→ Источник:

Кандид Тарелкин – В. Асташина — еще совсем не Антихрист. Маленькое исчадие ада, совсем мелконькое, в мелкоскоп требуется разглядывать. И всю жизнь он пред более сильным, Варравиным, например, с протянутой ладошкой, как нищий. Перед чиновничьей мелюзгой Тарелкин иной – в белых перчатках, важен и степенен. Неторопливо спускается по лестнице, неторопливо думает, неторопливо пишет. Человек деловой хватки, умный, спокойный. Чуть брезгливо поглядывает на эту мелкоту, с папками с тесемочками. Только преследует Тарелкина голос Вечного Кредитора, требующего долг. Или сон, или анафема за ним гонится? Жизнь его постоянно отравлена мечтой о деньгах. Истомленный ожиданием взятки Кандид, изнервничавшийся, измучившийся. Колосс на тележных колесах не только на бедного Муромского, но и на Кандида надвинется всею своею громадой — берегись, зашибет, раздавит, останется только мокрый и скользкий следок, будто и не было никогда Тарелкина. Отгонит от себя Кандид Касторыч наваждение, утрет пот со лба... Но ход делу не преминет дать.

→ Описание задания: Чей голос, согласно отрывку о Тарелкине, преследует героя?

→ Собранный материал:
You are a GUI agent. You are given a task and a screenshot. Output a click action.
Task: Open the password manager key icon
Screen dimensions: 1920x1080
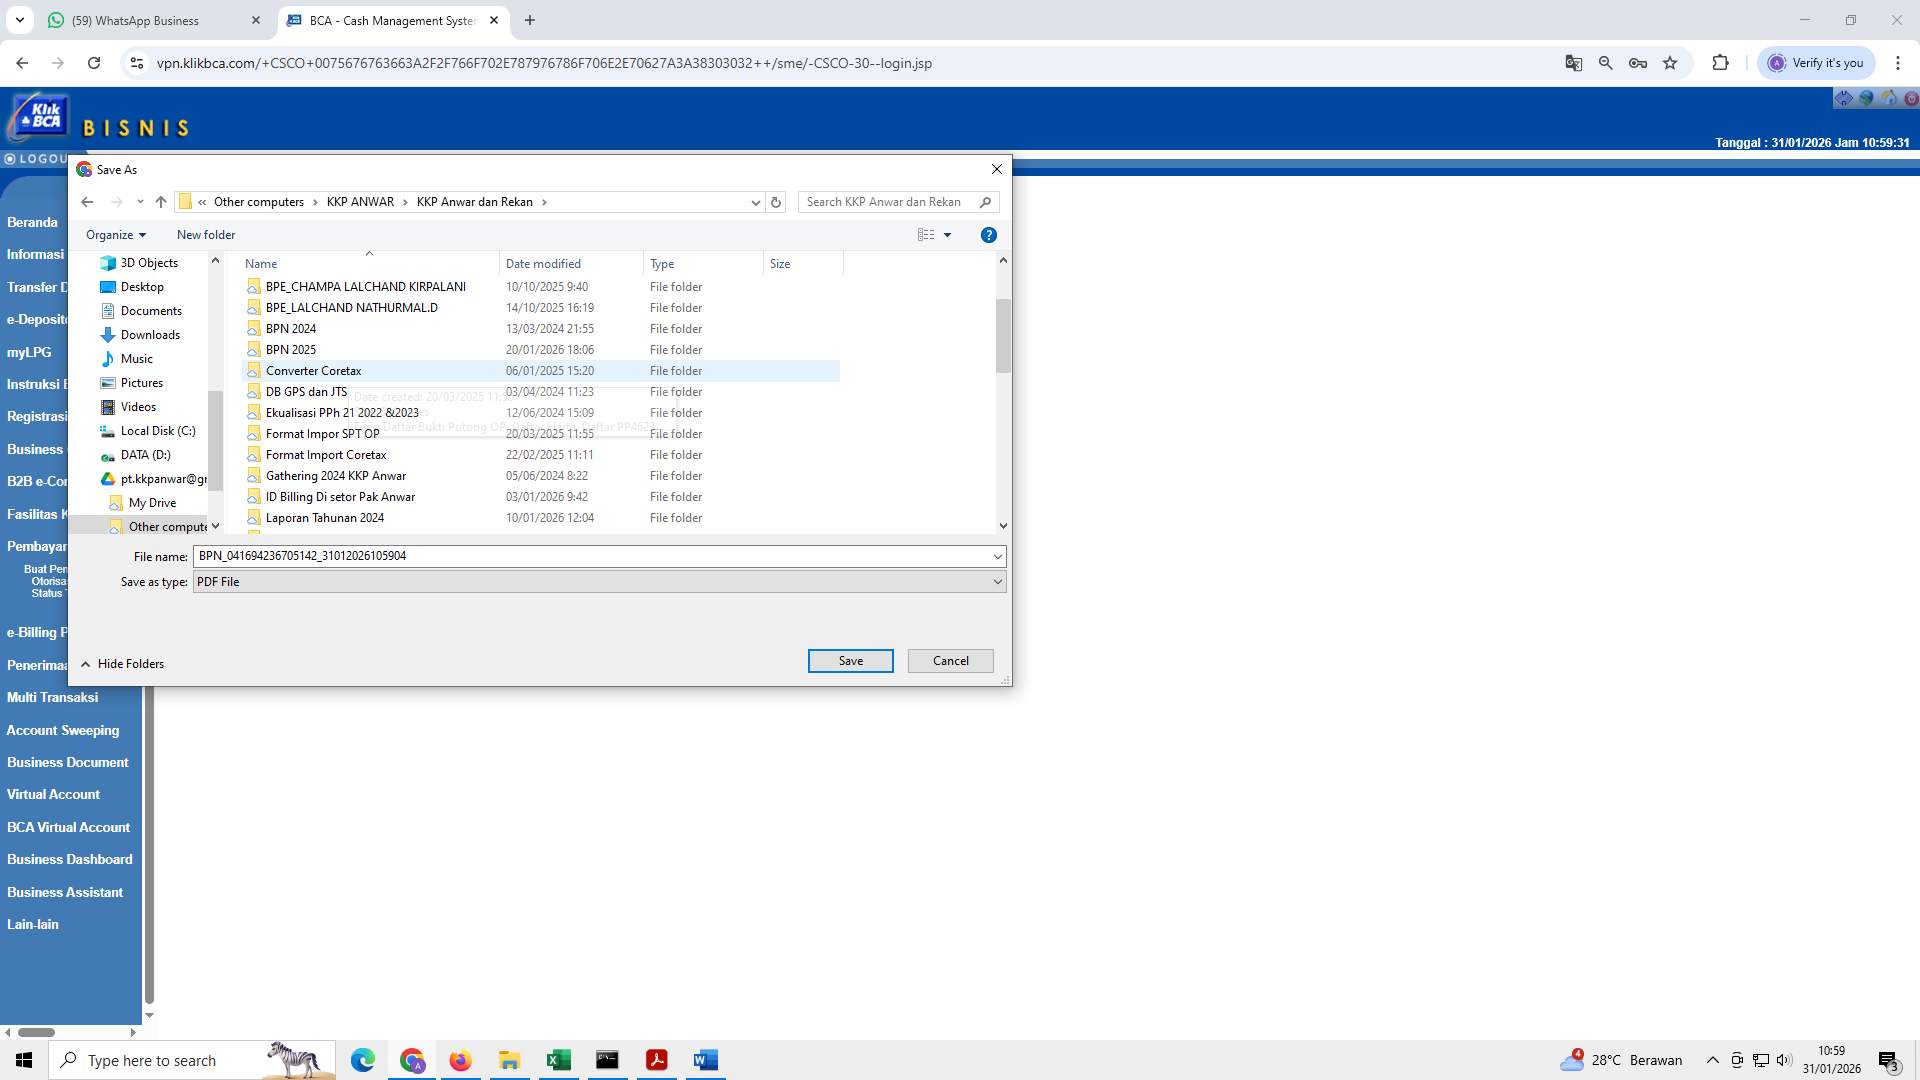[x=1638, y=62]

→ Решение задания: Голос Вечного Кредитора, требующего долг.